§ **Reading text**
┌──

In particular embodiments, the scheduling module 210 may incorporate one or more rollback or stability rules designed to ensure controlled recovery from the burst scene to the normal scene operations and to prevent oscillation or instability (for example, during transitions between different scheduling tiers). In particular embodiments, after entering the burst scene and triggering various mitigation actions, the scheduling module 210 may not immediately revert to operations under the normal scene once the network capacity subsides. Instead, in particular embodiments, the scheduling module 210 may be configured to apply a fade-out mechanism, wherein the assigned weights used in the score calculation module 208—such as the weights associated with the capacity, quality, and cost (CapacityWeight, QualityWeight, and CostWeight)—may gradually shift back from the values in the burst scene to their normal scene values. Such a shift may be linear and/or may occur over a specific transition window, for example. This reduces the risk of abrupt traffic redistribution and allows the content scheduling to adapt stably to varying conditions.

In particular embodiments, the rollback of individual mitigation actions may follow a tiered, one-step-at-a-time policy. As an example and not by way of limitation, the highest tier currently in effect (i.e., the tier with the most severity, such as the third, bit-rate degradation tier 330) may be rolled back first, while lower tiers (e.g., the second, content steering tier 320 or the first, hot-stream rebalancing tier 310) may remain active until the system metrics, particularly the capacity metric, confirm sustained recovery. In particular embodiments, for further rollback to proceed, certain conditions may be met. For instance, where PSNR-based service quality thresholds were used to trigger a specific tier, the scheduling module 210 may verify that the PSNR remains above a threshold value for the entire duration of a cooldown window (e.g., 60 seconds) before restoring the original bitrate or shifting the mitigation tier.

These rollback rules may ensure that the content scheduling prioritizes low-cost mitigation tiers—such as exploiting unused “Pxx” billing headroom—then selectively migrates only the traffic that provides the most significant capacity relief, and finally resorts to the most aggressive tier, like bit-rate degradation. In this way, the tiered scheduling schemes 300 and 400 may be implemented in a tightly controlled and reversible manner, thereby maintaining service continuity with minimized incremental delivery cost, even during and after traffic surges.

Additionally, in particular embodiments, a recording module 112 may be configured to log the current operational scene and the corresponding scheduling strategy, for example, into a system state machine or state management database. For instance, a system state machine or state management database may function as a computational model that represents discrete operational states or behavior of the system and may be configured to govern transitions between those states, for example, based on real-time metrics or events. As an example and not by way of limitation, the recording module 112 may be configured to store a structured record of historical transitions between system states, such as the identified scene type, the calculated weights, the selected content delivery network, and the generated scheduling strategy. This may facilitate traceability of the scheduling, allowing relevant parties or authorized personnel, such as automated agents or system operators, to analyze historical decision logic, detect anomalies, or perform other suitable analyses.

└──

§ **Raw data**
┌──

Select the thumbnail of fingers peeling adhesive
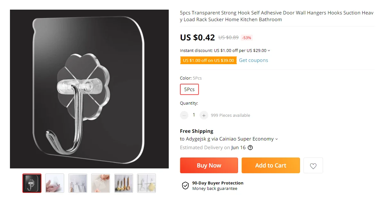This screenshot has height=205, width=376. click(100, 183)
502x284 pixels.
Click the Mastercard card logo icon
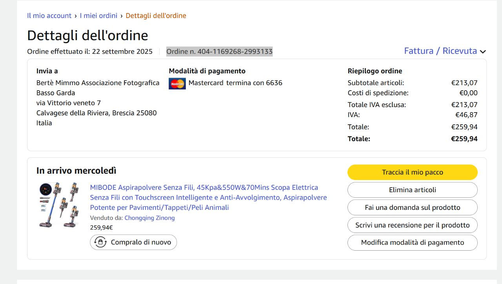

└──

§ **Goal A**
In the scheduling rollback text, what example duration is given for the cooldown window?
§ **Goal B**
Please resume the scheduling rollback text from its last sentence, adding one paragraph.

§ **Written response A**
60 seconds.

§ **Written response B**
FIG. 5 illustrates a process flow of an example method 500 for streaming scheduling over multiple content delivery networks. The method 500 may incorporate similar steps described above with reference to FIGS. 2-4 and may be compatible with various embodiments disclosed herein. The method 500 may begin at step 510, where multiple parameters are received at least from each of the content delivery networks. Additionally, one or more parameters (such as those related to the service quality delivered by the content delivery network) may also be received from a user device associated with the content delivery network. In particular embodiments, the parameters may include one or more capacity parameters indicative of a network capacity associated with the content delivery network, one or more quality parameters indicative of a service quality associated with the content delivery network, and one or more cost parameters indicative of an operational cost associated with the content delivery network. In particular embodiments, the received parameters may be processed or aggregated into respective metrics. Correspondingly, in particular embodiments, the aggregated metrics may include a capacity metric indicative of a network capacity associated with the content delivery network, a quality metric indicative of a service quality associated with the content delivery network, and a cost metric indicative of an operational cost associated with the content delivery network. In particular embodiments, the metrics may be normalized to facilitate further calculation and processing.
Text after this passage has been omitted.